これって私にはメウロコ(目から鱗)でした。
どちらの考えが良いとか悪いとかって話ではないと思いますが、これもどこか前述の「失敗経験の豊富さ」と大いに関係している気がします。
皆さんはどっちのタイプですか?
■ 何が「チェンジ」と「チャレンジ」の目的なのかを見据える
「チェンジ」や「チャレンジ」という言葉は、ときに「これまでを否定された」と相手に感じさせてしまうことがあるようです。場合によっては「これまでの自分自身を否定された」なんて捉えられてしまい、ポジティブなコラボレーションからはどんどんと離れていってしまうことも…なんて話を聞きました。
なるほど、たしかに。
目的が「チェンジという言葉を使うこと」なら話は別ですが、普通はそうじゃなくて、行動や思考をチェンジして結果をチェンジすることが目的ですよね。
それなら、チェンジや変化という言葉にこだわらず、包みこむ力の強い「拡げる」「拡張する」という言葉を使い、無用な争いを避け結果としてチェンジを手にする方を選んだほうが良いんじゃないかということでした。
チャレンジが成功するかしないかって、実はこんなところが決めてだったりするよなって思います。
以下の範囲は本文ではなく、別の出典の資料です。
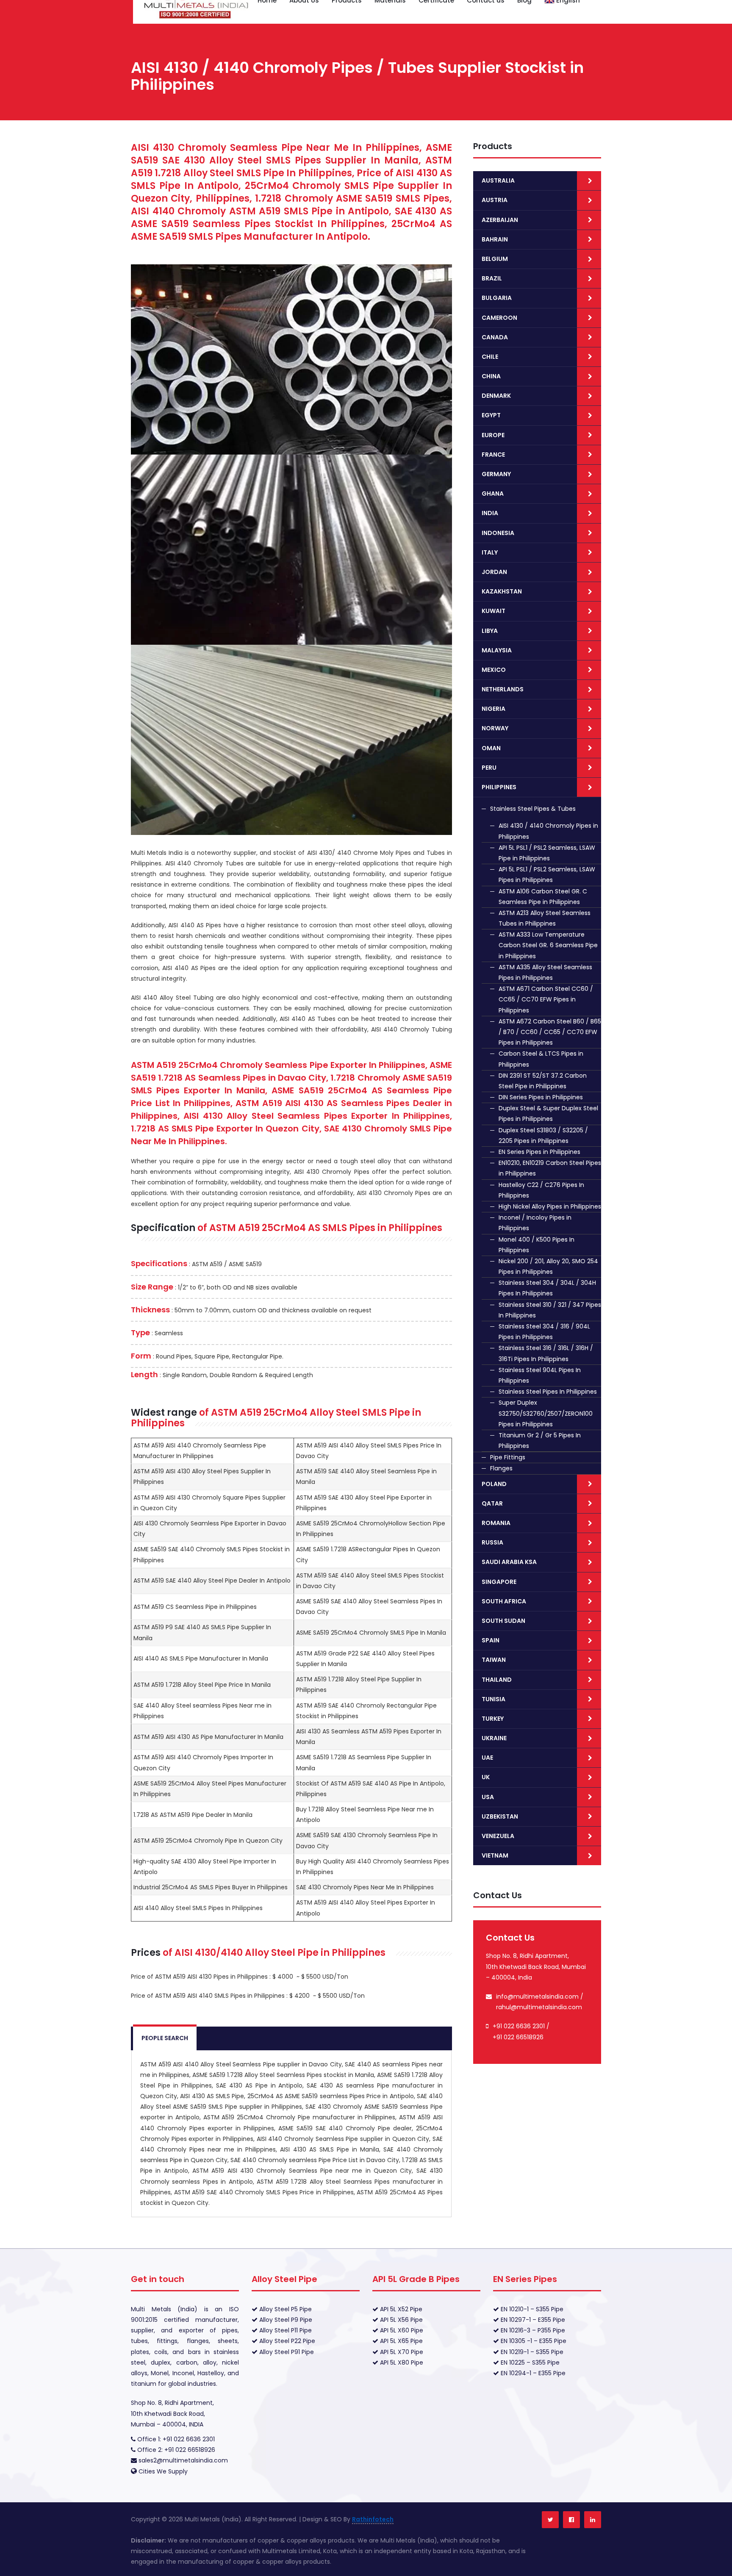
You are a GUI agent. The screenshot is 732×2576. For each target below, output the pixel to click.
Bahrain (495, 239)
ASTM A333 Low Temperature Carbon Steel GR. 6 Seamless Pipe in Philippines (548, 945)
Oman (491, 748)
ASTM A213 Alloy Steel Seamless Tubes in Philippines (545, 918)
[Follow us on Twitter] (550, 2519)
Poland (494, 1484)
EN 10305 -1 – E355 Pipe (532, 2341)
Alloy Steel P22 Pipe (286, 2341)
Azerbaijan (500, 220)
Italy (490, 552)
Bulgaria (497, 298)
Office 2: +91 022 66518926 (175, 2450)
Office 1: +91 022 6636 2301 (175, 2439)
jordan (494, 572)
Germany (496, 474)
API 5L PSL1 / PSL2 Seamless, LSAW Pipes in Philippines (547, 874)
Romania (496, 1523)
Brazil (492, 278)
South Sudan (503, 1621)
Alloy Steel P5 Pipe (285, 2309)
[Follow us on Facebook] (571, 2519)
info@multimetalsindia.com (537, 1996)
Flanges (501, 1468)
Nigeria (493, 708)
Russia (492, 1542)
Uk (486, 1777)
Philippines (499, 787)
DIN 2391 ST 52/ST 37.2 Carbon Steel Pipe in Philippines (543, 1080)
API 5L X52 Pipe (400, 2309)
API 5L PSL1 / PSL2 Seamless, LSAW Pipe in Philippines (547, 852)
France (493, 454)
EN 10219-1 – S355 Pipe (531, 2352)
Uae (487, 1757)
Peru (489, 767)
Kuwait (493, 611)
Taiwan (494, 1659)
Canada (495, 337)
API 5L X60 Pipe (400, 2330)
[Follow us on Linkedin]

でもこれ、冷静に話として聞いているとヒャクパー納得なのですが、実際にその場の中にいるとなかなか実行できないものなんですよね…。
他にもいろいろありましたが、長くなってきたので今回はここまでとします。
機会をいただいたコ・クリエーションSpaceの皆さんありがとうございました。
Happy Collaboration!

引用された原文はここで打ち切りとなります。